« J’avais dix ans. C’était le temps de la guerre » mémoires du chaos de Michel Camail
Si ses jambes lui jouent quelquefois de mauvais tours, sa mémoire est intacte. À 91 ans, Michel Camail a mis le confinement à profit pour coucher sur le papier “sa guerre”, celle d’un tout jeune adolescent. Il en a remis une copie à la bibliothèque de La Crau. « J’avais dix ans. C’était le temps de la guerre ». Ainsi commence le récit de Michel qui vit alors à Toulon avec sa mère. La défaite de juin 1940 va vite le mettre au parfum des restrictions : ses friandises et ses BD préférées disparaissent, les tickets de rationnement deviennent la norme. La vie s’écoule malgré tout. Jusqu’à ce jour de 1942 à l’aube, où il est réveillé par de fortes explosions. « L’air empuantissait le mazout et les détonations se faisaient de plus en plus violentes ».
« Foutez le camp, les Allemands arrivent ! »

____________________

EXERCICE PROPOSÉ ▸ Reproduisez intégralement et mot pour mot le texte sur les souvenirs de guerre de Michel Camail. Les lignes qui viennent ensuite n'ont aucun rôle ici.

PARTIE DES DONNÉES ▸

____________________

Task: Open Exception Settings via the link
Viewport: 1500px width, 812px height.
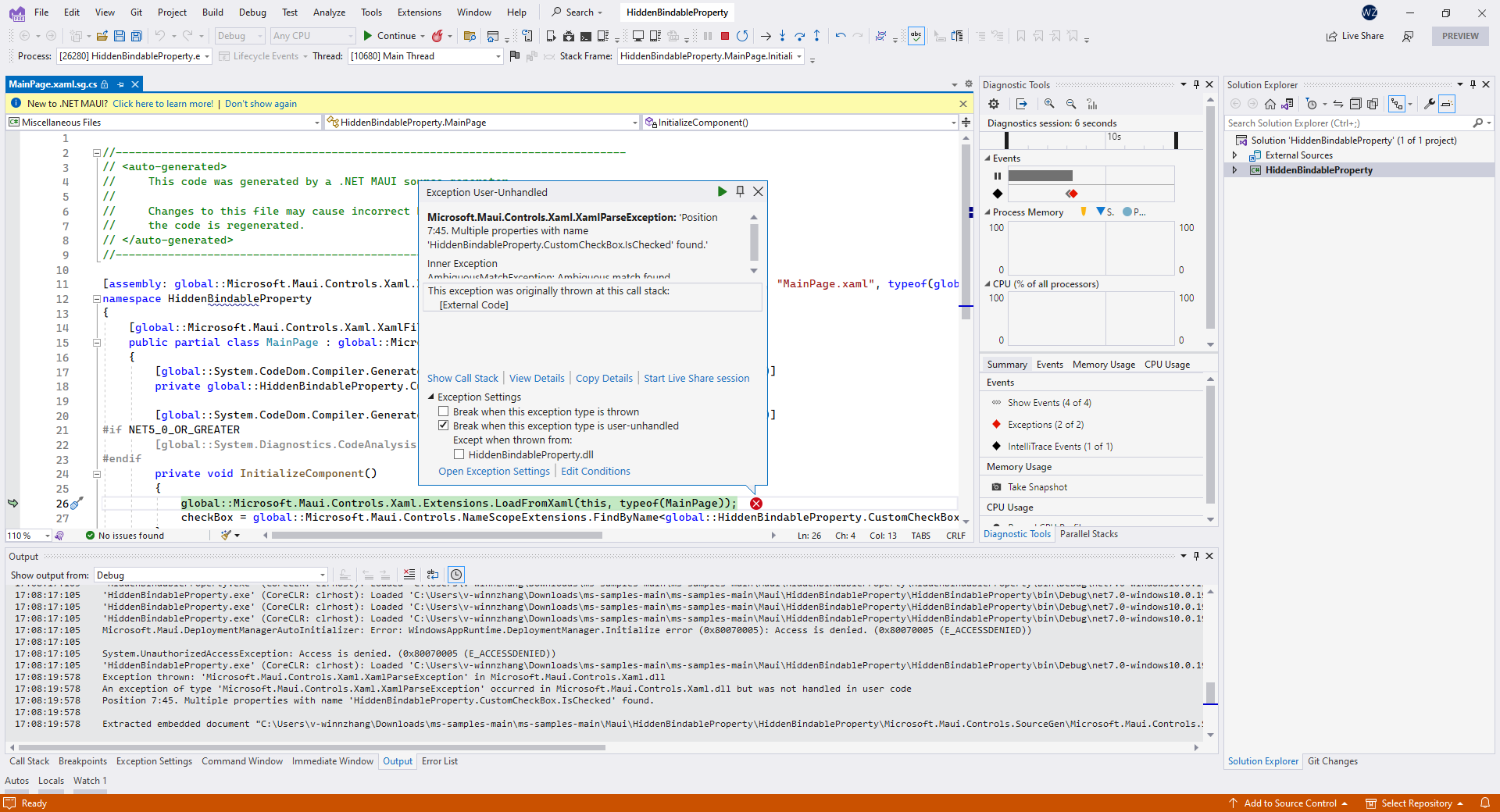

____________________

RÉSULTAT ▸
« J’avais dix ans. C’était le temps de la guerre » mémoires du chaos de Michel Camail
Si ses jambes lui jouent quelquefois de mauvais tours, sa mémoire est intacte. À 91 ans, Michel Camail a mis le confinement à profit pour coucher sur le papier “sa guerre”, celle d’un tout jeune adolescent. Il en a remis une copie à la bibliothèque de La Crau. « J’avais dix ans. C’était le temps de la guerre ». Ainsi commence le récit de Michel qui vit alors à Toulon avec sa mère. La défaite de juin 1940 va vite le mettre au parfum des restrictions : ses friandises et ses BD préférées disparaissent, les tickets de rationnement deviennent la norme. La vie s’écoule malgré tout. Jusqu’à ce jour de 1942 à l’aube, où il est réveillé par de fortes explosions. « L’air empuantissait le mazout et les détonations se faisaient de plus en plus violentes ».
« Foutez le camp, les Allemands arrivent ! »